Start of Given data

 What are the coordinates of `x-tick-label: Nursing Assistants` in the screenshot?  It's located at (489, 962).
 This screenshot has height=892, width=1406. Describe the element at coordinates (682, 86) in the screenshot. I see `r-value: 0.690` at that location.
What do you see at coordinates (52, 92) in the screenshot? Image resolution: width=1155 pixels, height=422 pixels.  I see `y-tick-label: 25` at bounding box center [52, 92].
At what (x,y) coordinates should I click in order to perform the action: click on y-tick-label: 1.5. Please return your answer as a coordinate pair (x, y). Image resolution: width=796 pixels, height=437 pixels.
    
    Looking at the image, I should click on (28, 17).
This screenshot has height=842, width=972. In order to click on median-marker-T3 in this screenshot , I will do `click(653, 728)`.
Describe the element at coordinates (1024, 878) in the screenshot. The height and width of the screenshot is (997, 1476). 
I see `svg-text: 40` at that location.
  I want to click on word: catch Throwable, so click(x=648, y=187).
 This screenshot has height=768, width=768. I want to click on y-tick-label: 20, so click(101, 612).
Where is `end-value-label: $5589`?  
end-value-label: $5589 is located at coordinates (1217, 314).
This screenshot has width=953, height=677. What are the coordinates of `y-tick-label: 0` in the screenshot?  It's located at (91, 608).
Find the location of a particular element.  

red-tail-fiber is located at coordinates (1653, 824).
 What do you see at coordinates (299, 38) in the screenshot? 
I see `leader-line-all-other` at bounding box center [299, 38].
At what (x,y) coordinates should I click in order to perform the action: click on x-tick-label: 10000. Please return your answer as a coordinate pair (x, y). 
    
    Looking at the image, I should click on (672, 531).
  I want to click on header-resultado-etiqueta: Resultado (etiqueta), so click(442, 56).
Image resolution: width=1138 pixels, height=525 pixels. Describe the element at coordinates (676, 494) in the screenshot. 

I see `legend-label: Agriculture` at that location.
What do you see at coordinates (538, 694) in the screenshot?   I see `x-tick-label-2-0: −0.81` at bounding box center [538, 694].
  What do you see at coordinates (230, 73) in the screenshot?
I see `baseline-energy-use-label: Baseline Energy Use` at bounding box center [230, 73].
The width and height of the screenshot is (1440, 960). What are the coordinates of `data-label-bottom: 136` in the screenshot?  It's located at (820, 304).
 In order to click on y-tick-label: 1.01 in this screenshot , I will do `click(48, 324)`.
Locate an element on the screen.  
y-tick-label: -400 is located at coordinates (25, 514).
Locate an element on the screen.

End of Given data

Copy every line of the listing above word for word, with nothing changed.

# Result of this exercise
 What are the coordinates of `x-tick-label: Nursing Assistants` in the screenshot?  It's located at (489, 962).
 This screenshot has height=892, width=1406. Describe the element at coordinates (682, 86) in the screenshot. I see `r-value: 0.690` at that location.
What do you see at coordinates (52, 92) in the screenshot? Image resolution: width=1155 pixels, height=422 pixels.  I see `y-tick-label: 25` at bounding box center [52, 92].
At what (x,y) coordinates should I click in order to perform the action: click on y-tick-label: 1.5. Please return your answer as a coordinate pair (x, y). Image resolution: width=796 pixels, height=437 pixels.
    
    Looking at the image, I should click on (28, 17).
This screenshot has height=842, width=972. In order to click on median-marker-T3 in this screenshot , I will do `click(653, 728)`.
Describe the element at coordinates (1024, 878) in the screenshot. The height and width of the screenshot is (997, 1476). 
I see `svg-text: 40` at that location.
  I want to click on word: catch Throwable, so click(x=648, y=187).
 This screenshot has height=768, width=768. I want to click on y-tick-label: 20, so click(101, 612).
Where is `end-value-label: $5589`?  
end-value-label: $5589 is located at coordinates (1217, 314).
This screenshot has width=953, height=677. What are the coordinates of `y-tick-label: 0` in the screenshot?  It's located at (91, 608).
Find the location of a particular element.  

red-tail-fiber is located at coordinates (1653, 824).
 What do you see at coordinates (299, 38) in the screenshot? 
I see `leader-line-all-other` at bounding box center [299, 38].
At what (x,y) coordinates should I click in order to perform the action: click on x-tick-label: 10000. Please return your answer as a coordinate pair (x, y). 
    
    Looking at the image, I should click on (672, 531).
  I want to click on header-resultado-etiqueta: Resultado (etiqueta), so click(442, 56).
Image resolution: width=1138 pixels, height=525 pixels. Describe the element at coordinates (676, 494) in the screenshot. 

I see `legend-label: Agriculture` at that location.
What do you see at coordinates (538, 694) in the screenshot?   I see `x-tick-label-2-0: −0.81` at bounding box center [538, 694].
  What do you see at coordinates (230, 73) in the screenshot?
I see `baseline-energy-use-label: Baseline Energy Use` at bounding box center [230, 73].
The width and height of the screenshot is (1440, 960). What are the coordinates of `data-label-bottom: 136` in the screenshot?  It's located at (820, 304).
 In order to click on y-tick-label: 1.01 in this screenshot , I will do `click(48, 324)`.
Locate an element on the screen.  
y-tick-label: -400 is located at coordinates (25, 514).
Locate an element on the screen.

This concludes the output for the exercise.